Hieronymous Bosch’s triptych The Temptation of Saint Anthony exemplifies his unique painting style that was characterized by rich symbolism and apocalyptic imagery depicting hell and unimaginable horrors. His grotesque, pessimistic, fantastic style has had a far reaching influence over the course of art history. In this article, Singulart takes a closer look at Bosch, his unique style and the symbolism of The Temptation of Saint Anthony.
Who was Hieronymous Bosch
Hieronymous Bosch (c. 1450 – 1516) was a Dutch painter from Brabant and is one of the most renowned figures of Early Netherlandish painting. Not much is known about his life and education, so his work is often divided by art historians into three periods: early, middle and late. Most of his works were painted in oil on wood, with him being most remembered for his triptychs depicting religious and allegorical scenes in his characteristically apocalyptic style. It was Bosch’s unique style which had a great influence on Pieter Bruegel the Elder, the Dutch 16th century painter, and also on the Surrealists in the 20th century. Bosch was considered the first modern artist by the Surrealists due to his daring departure from reality and his use of imagination to depict realms and imagery unknown to humankind. He is most famous for his detailed images of hell, which personify man’s greatest fears, and the turmoil of inner, emotional human life. These images are filled with absurd, grotesque imagery and metaphors.

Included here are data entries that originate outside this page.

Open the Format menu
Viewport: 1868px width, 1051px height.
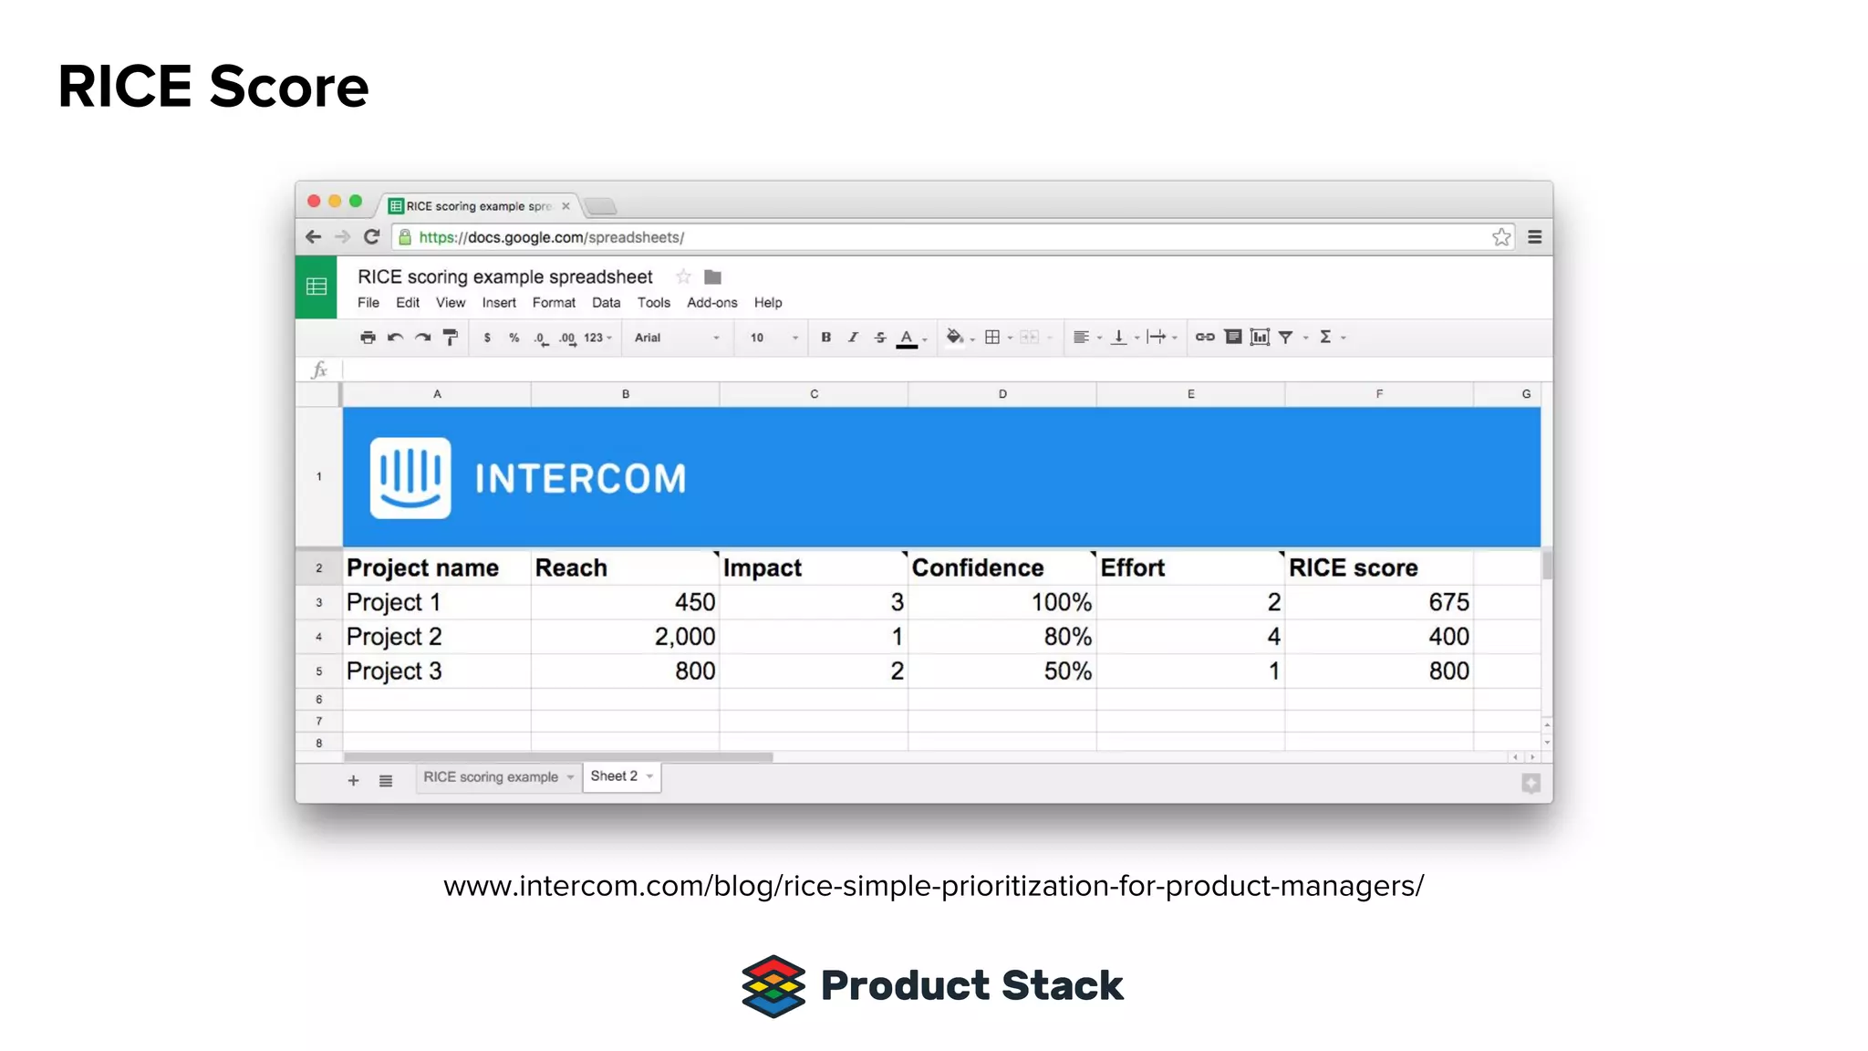(x=554, y=303)
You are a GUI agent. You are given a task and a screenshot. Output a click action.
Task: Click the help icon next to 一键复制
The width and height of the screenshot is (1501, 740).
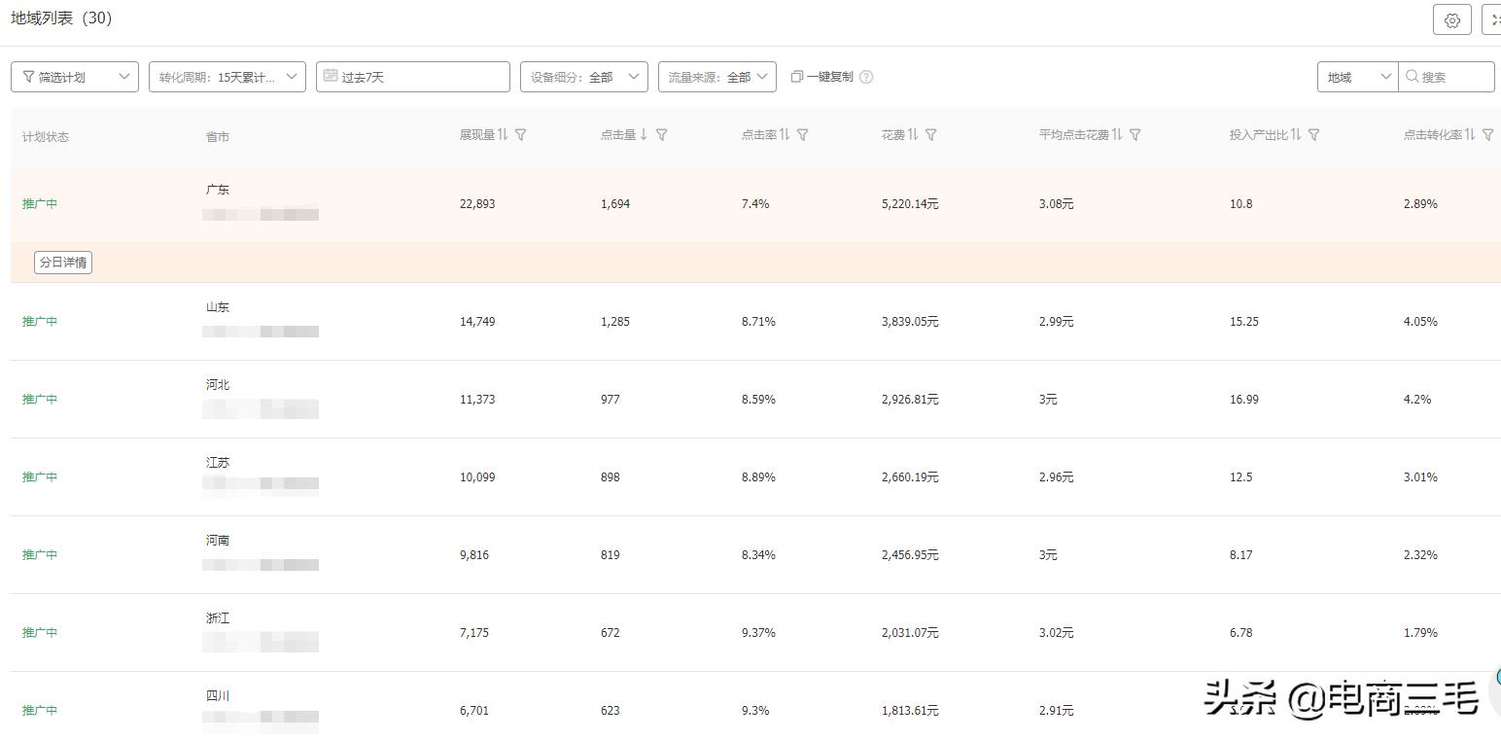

What’s happening in The Temptation of Saint Anthony?
The Temptation of Saint Anthony was a popular subject in Medieval and Renaissance art that Hieronymous Bosch painted around 1501, during what is considered to be his late period. The story of The Temptation of Saint Anthony comes from the “Life of Saint Anthony” by Athanasius of Alexandriaas – which was popular in Flanders at the time thanks to Pieter Van Os and Jacopo da Varazze. In this triptych (painted in oil on wood), Bosch depicts the mental and spiritual torments of Saint Anthony the Great, one of the desert fathers of Egypt in the 4th century – the perfect subject matter to exemplify Bosch’s fantastic, apocalyptic imagery.

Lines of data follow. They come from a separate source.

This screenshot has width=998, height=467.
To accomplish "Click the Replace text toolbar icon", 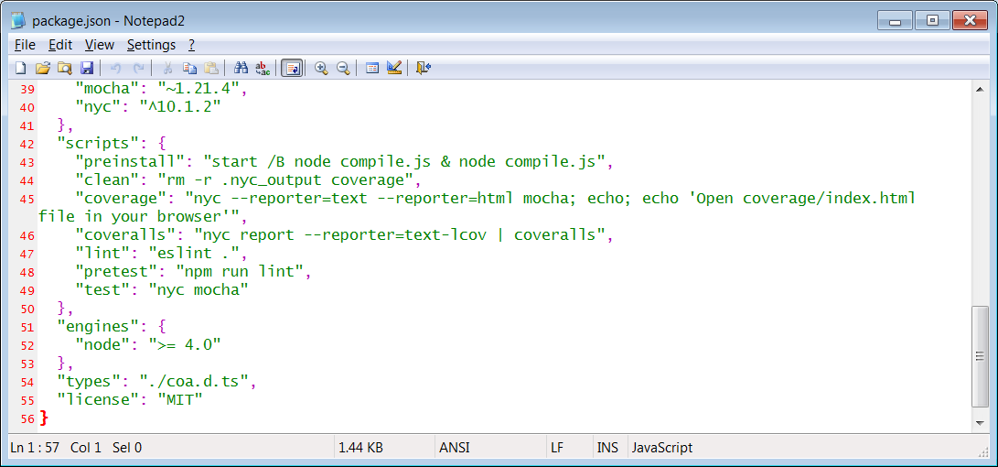I will pos(263,68).
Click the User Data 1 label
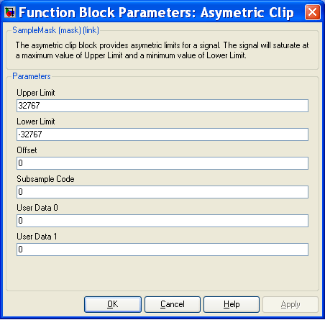The image size is (325, 320). (37, 237)
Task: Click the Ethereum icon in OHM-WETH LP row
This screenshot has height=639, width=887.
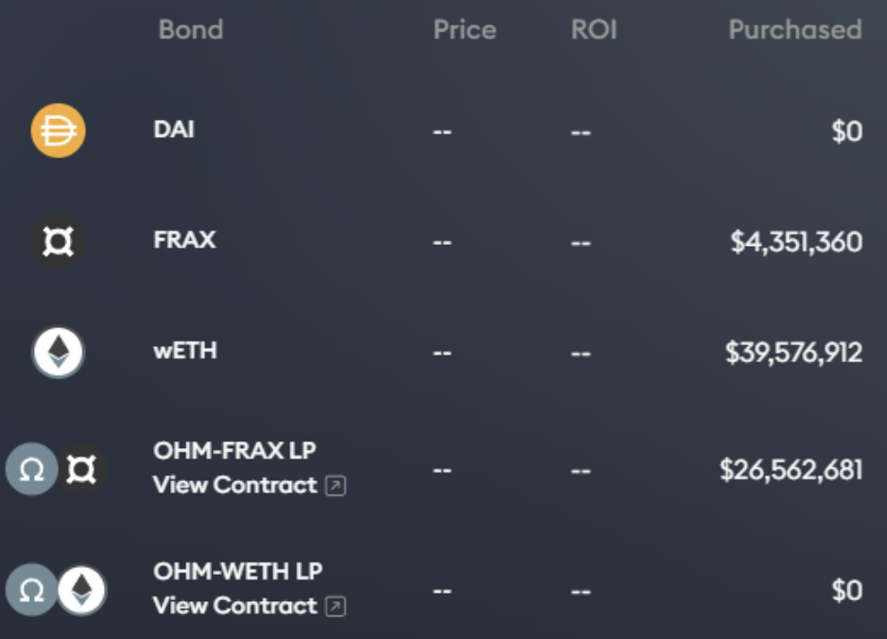Action: tap(81, 590)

The Temptation of Saint Anthony is made up of three wooden panels, constituting a triptych, with two outer panels also painted. The left panel depicts the flight and fall of Saint Anthony. In the sky, the saint is attacked by a group of demons. Below, carved into a hill shaped like a man on all fours is the saint’s grotto, towards which another group of demons, dressed as clergymen and a deer, march. In the foreground, Saint Anthony, who seems exhausted and unable to walk, is helped across the bridge by a monk and a layman (who is thought to also be a portrait of Bosch). The bridge crosses a lake and underneath are huddled three figures reading a letter. On the lake, a bird-like demon skates and on the banks stands another bird-demon on top of a hatching egg.

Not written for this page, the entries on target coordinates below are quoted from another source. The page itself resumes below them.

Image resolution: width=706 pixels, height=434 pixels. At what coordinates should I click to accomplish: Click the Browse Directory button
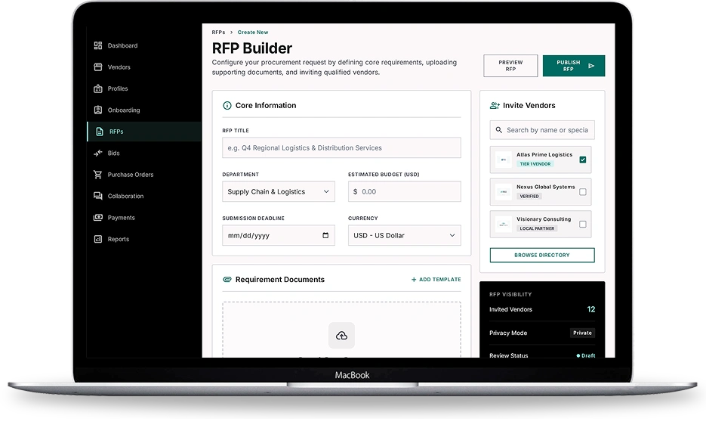pyautogui.click(x=542, y=255)
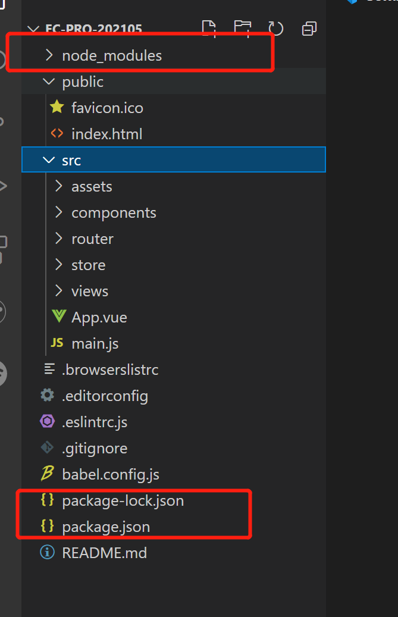
Task: Collapse the src folder
Action: (49, 160)
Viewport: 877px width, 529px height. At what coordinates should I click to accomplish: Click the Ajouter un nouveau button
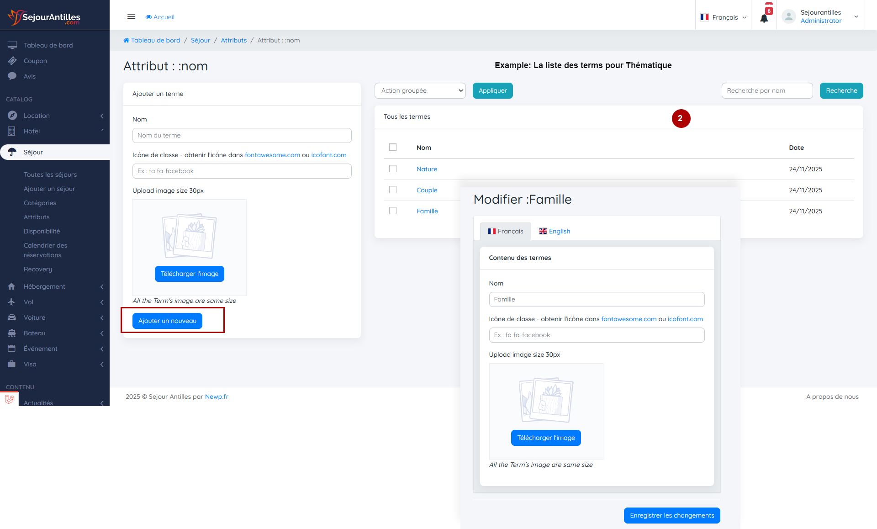click(167, 321)
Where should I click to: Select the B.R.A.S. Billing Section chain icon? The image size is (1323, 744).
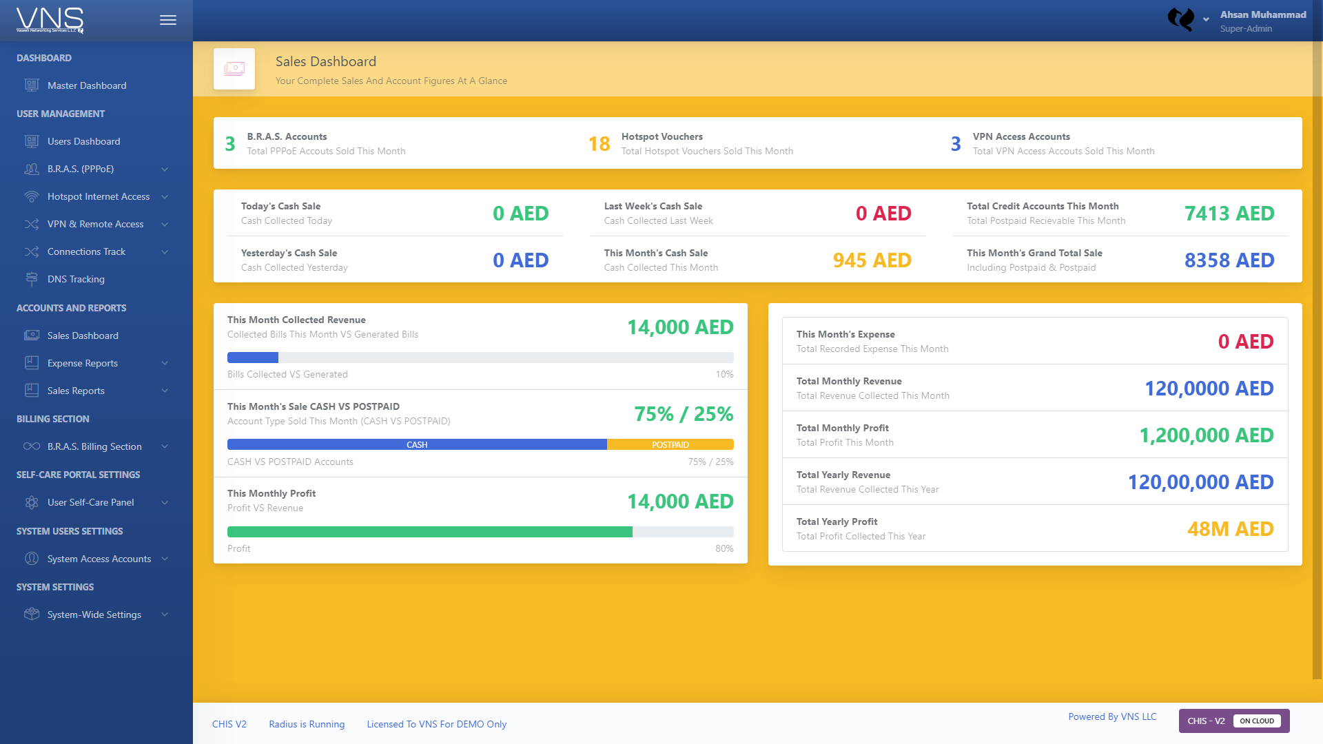point(31,446)
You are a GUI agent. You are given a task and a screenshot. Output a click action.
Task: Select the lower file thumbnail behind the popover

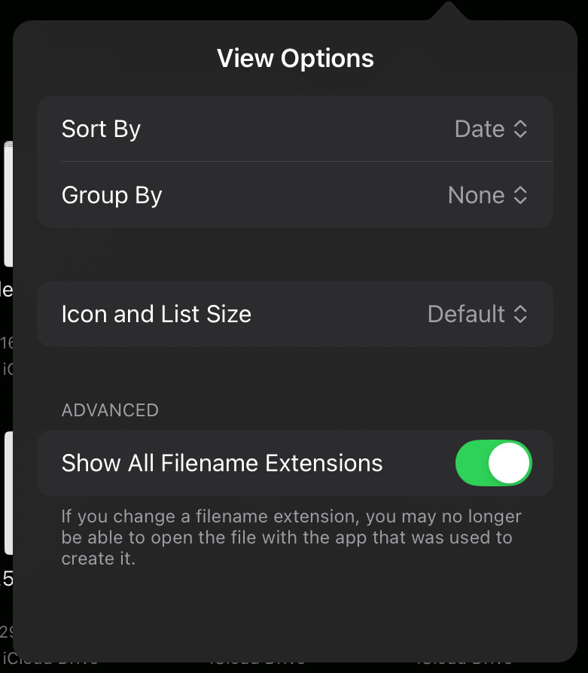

The central panel depicts the scene of the temptation of Saint Anthony and is rife with apocalyptic, hellish imagery. In the center of the composition, on the steps of a crumbling tower kneels Saint Anthony whose hand indicates to his small room, where a miniature crucifix hangs. In the background, a city is on fire (this was a traditional symbol of Saint Anthony’s power to protect against fire). The rest of the composition is taken up by groups of demons, in all shapes and sizes, exemplifying Bosch’s grotesque and imaginative style. The entire scene is fantastical and terrible, making it easier to understand the debate regarding his intentions. However, whether he was motivated by heretical or orthodox religious views remains unclear.
The right panel depicts the Contemplation of Saint Anthony. Here, Bosch depicts Saint Anthony contemplating the naked body of a woman, who emerges from a tree trunk held open for her by a toad (the nude female body was a symbol of luxury at the time). The rest of the composition is filled with other diverse symbols personified by various demons, from the two figures flying on a fish to the group of demons in the foreground.
On the other side of the panels are paintings depicting the Arrest of Christ and Christ Carrying the Cross painted in grisaille. The contrast between the interior scenes’ chaos and color alongside the exterior scenes subdued nature was common of the tradition for altarpieces, which would be closed during Lent. Therefore, it is the interior of The Temptation of Saint Anthony that reveals Bosch’s real talent and unique style.